Foto: "Phantom (Ein Spiel)" am Nationaltheater Mannheim. Carmen Witt, Julius Forster, Almut Henkel, Boris Koneczny, Sabine Fürst © Hans Jörg Michel
Text:Manfred Jahnke, am 18. September 2015
Irgendwo in einer deutschen Stadt wird in einem Hamburger-Restaurant ein ausgesetztes Baby gefunden. Da die Angestellten zuletzt eine südländisch aussehende Frau – wahrscheinlich eine Romni – gesehen haben, scheint der Fall ziemlich klar. Virtuos spielen Lutz Hübner und Sarah Nemitz in ihrem neuen, am Nationaltheater Mannheim uraufgeführten Stück „Phantom (Ein Spiel)“ mit deutschen Vorurteilsstrukturen, die dann mit der Geschichte der „Blanca“ konfrontiert werden. Sie ist aus Bulgarien nach Deutschland gekommen, um zu arbeiten, vermittelt über ein Familienmitglied, das aber bei der Ankunft der jungen Frau nicht da ist, so dass diese sich allein durchschlagen muss.
In immer neuen Spielanordnungen, die auch kommentiert werden, um den Spielcharakter deutlich zu halten, zeigt das fünfköpfige Ensemble in ständig wechselnden Besetzungen, wie „Blanca“ sich mit Würde gegen alle Bemühungen, sie in ihrer Situation auszunutzen, behauptet. Dazu kontrastiert sie der Autor mit der Geschichte der schwangeren Annika aus dem deutschen Prekariat, die nicht die Kraft zu eigenem verantwortlichen Handeln findet und das neu geborene Kind schließlich aussetzt. Zu den Stärken dieses neuen Stückes gehört, dass es dem Publikum durch „Lücken“ die Möglichkeit zur Überprüfung seiner eigenen Haltung einräumt. Dazu trägt auch die Spielvereinbarung bei, die fünf forschende Schauspieler zeigt, die immer wieder neu einsteigen, Vermutungen anstellen, sich streiten, neue Konstrukte entwerfen, dabei allerdings manchmal auch das erkenntnisleitende Interesse aus dem Auge verlieren.

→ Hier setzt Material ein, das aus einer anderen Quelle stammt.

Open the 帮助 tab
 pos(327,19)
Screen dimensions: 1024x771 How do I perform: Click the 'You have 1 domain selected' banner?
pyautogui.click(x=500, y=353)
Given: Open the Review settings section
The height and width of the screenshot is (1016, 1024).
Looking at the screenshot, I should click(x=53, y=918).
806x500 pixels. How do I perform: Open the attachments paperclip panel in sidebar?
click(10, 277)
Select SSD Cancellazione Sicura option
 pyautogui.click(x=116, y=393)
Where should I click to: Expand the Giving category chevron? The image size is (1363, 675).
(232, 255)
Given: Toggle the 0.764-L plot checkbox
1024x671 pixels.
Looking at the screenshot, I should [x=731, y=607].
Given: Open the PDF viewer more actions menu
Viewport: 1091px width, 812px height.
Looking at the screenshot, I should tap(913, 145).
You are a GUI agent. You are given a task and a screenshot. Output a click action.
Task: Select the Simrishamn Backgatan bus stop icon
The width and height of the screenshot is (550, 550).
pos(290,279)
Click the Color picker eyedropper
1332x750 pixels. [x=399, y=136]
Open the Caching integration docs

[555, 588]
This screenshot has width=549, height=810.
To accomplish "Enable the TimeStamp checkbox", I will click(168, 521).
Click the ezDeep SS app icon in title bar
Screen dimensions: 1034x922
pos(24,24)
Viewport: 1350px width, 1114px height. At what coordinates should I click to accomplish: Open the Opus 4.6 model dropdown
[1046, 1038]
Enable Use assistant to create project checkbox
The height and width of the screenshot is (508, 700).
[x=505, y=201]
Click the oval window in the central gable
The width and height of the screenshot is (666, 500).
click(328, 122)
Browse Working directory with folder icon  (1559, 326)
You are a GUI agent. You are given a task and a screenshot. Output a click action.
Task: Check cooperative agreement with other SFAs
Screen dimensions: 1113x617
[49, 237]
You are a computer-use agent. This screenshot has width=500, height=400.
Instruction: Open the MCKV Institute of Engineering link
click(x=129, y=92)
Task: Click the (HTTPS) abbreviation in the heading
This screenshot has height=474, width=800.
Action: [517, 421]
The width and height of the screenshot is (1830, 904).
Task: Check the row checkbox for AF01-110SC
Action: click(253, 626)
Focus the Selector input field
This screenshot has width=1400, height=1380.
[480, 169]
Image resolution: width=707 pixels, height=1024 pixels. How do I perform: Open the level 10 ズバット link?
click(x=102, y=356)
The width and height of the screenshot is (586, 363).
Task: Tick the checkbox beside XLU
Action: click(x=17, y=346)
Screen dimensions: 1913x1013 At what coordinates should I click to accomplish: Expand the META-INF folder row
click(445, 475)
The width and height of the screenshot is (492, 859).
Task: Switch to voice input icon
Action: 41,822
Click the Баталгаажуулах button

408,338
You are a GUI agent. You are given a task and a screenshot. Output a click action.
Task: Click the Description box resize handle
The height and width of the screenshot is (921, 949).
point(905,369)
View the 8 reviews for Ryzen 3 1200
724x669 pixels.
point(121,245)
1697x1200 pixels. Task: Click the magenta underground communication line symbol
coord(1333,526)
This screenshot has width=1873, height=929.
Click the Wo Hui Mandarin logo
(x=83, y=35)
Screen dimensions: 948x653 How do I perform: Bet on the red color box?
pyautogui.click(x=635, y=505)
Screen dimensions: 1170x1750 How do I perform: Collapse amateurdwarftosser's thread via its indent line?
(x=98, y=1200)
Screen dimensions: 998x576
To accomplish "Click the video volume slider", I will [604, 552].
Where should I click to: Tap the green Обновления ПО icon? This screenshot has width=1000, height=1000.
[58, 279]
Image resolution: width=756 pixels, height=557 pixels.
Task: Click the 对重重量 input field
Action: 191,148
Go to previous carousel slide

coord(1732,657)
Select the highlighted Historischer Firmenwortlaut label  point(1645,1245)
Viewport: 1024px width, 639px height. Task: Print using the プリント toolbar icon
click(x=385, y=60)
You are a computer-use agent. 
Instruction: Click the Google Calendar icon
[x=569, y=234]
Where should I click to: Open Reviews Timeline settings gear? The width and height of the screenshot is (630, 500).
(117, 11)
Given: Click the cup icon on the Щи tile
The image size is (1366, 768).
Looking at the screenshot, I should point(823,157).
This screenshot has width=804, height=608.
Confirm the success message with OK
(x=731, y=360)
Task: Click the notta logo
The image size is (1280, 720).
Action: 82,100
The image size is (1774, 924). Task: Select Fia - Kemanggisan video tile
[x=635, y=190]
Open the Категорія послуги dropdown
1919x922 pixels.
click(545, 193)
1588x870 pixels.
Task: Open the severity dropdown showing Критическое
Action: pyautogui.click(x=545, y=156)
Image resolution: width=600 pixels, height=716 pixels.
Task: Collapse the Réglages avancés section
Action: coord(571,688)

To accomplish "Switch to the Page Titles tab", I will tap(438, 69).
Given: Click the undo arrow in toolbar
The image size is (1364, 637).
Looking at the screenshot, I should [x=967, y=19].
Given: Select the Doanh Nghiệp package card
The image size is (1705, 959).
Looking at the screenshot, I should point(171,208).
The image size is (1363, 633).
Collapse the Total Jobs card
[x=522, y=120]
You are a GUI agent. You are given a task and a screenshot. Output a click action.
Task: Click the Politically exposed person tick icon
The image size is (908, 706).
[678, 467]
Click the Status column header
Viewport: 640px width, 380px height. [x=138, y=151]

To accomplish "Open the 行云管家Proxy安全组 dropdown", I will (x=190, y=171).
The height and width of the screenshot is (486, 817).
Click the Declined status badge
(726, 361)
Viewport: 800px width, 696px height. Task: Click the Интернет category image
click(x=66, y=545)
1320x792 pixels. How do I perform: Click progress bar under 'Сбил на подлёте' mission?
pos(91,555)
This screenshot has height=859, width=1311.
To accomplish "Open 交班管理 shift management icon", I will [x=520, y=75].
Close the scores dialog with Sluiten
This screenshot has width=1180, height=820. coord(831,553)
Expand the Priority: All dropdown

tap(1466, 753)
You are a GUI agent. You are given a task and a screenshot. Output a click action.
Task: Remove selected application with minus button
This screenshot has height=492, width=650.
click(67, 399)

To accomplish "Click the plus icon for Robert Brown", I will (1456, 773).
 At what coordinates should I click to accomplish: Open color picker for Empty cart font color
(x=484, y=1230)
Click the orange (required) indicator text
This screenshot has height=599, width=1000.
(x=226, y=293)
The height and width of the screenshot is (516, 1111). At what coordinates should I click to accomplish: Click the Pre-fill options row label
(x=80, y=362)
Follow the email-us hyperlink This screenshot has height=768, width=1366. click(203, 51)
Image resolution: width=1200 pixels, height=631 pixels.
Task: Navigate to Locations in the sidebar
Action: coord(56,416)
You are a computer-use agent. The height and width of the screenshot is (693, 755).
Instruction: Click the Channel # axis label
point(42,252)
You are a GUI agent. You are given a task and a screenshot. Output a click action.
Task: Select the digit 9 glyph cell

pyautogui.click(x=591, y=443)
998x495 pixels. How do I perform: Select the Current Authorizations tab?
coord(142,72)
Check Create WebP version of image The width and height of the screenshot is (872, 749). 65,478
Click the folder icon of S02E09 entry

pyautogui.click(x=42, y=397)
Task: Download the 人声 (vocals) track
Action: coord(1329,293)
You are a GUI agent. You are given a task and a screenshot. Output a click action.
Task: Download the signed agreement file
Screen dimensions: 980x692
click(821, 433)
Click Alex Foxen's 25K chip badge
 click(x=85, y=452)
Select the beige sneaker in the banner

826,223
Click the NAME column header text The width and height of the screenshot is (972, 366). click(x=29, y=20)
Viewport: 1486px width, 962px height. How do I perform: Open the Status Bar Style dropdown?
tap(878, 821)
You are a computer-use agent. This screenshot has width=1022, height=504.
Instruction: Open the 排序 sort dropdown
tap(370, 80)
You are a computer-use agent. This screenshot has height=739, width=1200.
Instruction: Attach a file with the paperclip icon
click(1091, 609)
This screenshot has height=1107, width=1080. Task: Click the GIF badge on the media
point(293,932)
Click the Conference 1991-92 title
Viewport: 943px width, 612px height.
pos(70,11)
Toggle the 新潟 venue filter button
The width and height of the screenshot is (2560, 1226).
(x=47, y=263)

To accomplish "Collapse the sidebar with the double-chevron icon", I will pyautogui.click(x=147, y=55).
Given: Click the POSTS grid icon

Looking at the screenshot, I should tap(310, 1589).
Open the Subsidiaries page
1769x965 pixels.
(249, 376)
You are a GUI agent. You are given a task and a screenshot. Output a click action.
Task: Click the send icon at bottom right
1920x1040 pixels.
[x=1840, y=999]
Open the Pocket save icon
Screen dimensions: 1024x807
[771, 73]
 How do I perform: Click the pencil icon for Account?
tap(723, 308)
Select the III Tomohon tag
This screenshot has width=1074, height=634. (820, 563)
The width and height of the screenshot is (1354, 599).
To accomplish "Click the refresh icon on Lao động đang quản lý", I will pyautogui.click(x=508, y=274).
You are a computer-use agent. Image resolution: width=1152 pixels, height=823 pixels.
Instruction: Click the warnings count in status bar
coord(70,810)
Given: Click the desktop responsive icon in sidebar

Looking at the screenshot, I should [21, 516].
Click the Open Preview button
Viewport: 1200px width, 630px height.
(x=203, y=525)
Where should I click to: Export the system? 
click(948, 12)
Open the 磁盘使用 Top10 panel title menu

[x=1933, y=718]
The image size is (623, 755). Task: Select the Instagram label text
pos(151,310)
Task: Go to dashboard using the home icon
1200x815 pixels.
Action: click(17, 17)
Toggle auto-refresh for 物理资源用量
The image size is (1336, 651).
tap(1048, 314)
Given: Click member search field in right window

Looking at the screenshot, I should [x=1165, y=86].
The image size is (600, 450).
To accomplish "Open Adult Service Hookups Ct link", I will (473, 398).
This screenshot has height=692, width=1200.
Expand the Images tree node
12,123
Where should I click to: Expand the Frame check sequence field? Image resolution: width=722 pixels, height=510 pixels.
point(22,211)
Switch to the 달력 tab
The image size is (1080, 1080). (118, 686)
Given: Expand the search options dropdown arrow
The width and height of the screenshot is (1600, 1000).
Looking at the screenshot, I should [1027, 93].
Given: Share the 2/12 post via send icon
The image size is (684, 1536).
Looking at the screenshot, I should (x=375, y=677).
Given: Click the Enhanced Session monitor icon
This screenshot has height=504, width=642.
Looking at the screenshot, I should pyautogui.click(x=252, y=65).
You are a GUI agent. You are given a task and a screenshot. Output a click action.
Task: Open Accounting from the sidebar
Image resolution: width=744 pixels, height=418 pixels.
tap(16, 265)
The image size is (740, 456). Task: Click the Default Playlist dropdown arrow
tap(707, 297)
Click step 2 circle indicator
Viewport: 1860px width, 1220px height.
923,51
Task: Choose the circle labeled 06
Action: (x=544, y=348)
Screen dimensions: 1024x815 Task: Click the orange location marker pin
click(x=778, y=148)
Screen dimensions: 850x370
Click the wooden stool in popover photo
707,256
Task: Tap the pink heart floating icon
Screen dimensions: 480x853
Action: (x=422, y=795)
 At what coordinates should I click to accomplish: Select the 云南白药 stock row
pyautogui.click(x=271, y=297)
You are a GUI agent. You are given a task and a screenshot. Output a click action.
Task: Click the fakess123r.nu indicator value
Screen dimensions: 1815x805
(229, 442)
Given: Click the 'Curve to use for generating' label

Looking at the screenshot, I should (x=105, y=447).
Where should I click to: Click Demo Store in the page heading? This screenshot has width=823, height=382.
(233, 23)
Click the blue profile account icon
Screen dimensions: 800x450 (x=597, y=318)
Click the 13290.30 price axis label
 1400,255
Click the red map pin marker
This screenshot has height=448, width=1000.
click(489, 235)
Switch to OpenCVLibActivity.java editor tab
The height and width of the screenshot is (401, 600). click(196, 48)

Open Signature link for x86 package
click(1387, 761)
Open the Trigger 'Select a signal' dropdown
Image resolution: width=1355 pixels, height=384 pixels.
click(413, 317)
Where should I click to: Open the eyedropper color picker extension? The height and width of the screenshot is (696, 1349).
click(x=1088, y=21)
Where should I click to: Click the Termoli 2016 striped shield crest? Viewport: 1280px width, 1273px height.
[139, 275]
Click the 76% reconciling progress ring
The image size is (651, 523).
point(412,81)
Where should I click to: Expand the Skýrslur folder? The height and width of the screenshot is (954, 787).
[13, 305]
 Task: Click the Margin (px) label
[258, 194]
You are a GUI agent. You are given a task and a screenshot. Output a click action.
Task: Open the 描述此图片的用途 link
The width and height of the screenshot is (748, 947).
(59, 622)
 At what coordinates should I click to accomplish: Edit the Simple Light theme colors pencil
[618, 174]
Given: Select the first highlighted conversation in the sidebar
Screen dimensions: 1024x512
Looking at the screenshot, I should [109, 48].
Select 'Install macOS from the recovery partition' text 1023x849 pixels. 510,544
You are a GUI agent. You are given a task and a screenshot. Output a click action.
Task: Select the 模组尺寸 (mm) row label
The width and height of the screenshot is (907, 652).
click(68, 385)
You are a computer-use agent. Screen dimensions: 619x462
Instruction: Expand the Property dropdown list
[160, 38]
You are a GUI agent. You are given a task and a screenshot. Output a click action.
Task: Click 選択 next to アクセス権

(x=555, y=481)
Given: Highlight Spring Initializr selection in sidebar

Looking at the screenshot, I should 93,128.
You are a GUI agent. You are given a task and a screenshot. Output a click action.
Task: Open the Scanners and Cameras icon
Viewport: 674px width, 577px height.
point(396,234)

Auf einer ganz nah an das Publikum herangezogenen Bühne, die durch Neonlichtkonstruktionen dreifach räumlich strukturiert ist und auf der alle für das Spiel wichtigen Requisiten an den Bühnenwänden stehen (Bühne und Kostüme: Thea Hofmann-Axtheim) entwickelt die Regie von Tim Egloff eine temproreiche Inszenierung, die wie im klassischen Erzähltheater mit wenig Andeutungen bei den Rollenwechseln auskommt. Zu Beginn lässt er die Spieler frontal zum Publikum sitzen. Hamburger kauend und Cola trinkend glotzen sie das Publikum an: Wir sind es, die hier verhandelt werden. Auch in den folgenden Handlungen suchen die Spieler immer wieder den Augenkontakt mit den Zuschauern.
Wesentlich lebt „Phantom (Ein Spiel)“ – wie immer bei Hübner/ Nemitz – vom Spiel der Schauspieler. Wenn auch die Spiel-Dramaturgie immer wieder Distanzierung ermöglicht, gelingt es Carmen Witt als „Blanca“, berührende Momente herzustellen. In ihrer Darstellung formen sich weiche Durchlässigkeit und das Pochen auf Würde zu einer optimistischen Haltung, die von sehnsuchtsvoller Träumerei nicht weit ist. Sabine Fürst spielt als Annika eine Frau voller Ängste und Komplexe, eine, die sich nicht zu helfen weiß und sich doch egoistisch zu behaupten versucht. Stark wie sie diese widerstreitenden Gefühle und Haltungen auszustellen vermag. Almut Henkel hat insbesondere als bulgarische Großmutter große Momente. Julius Forster und Boris Koneczny haben die meisten Rollenwechsel zu meistern, sie tun das mit einem Gefühl für präzises Timing und Rhythmus.
Unschwer, vorher zu sagen, dass dieses Stück seinen Weg auf die Bühnen des Landes finden wird.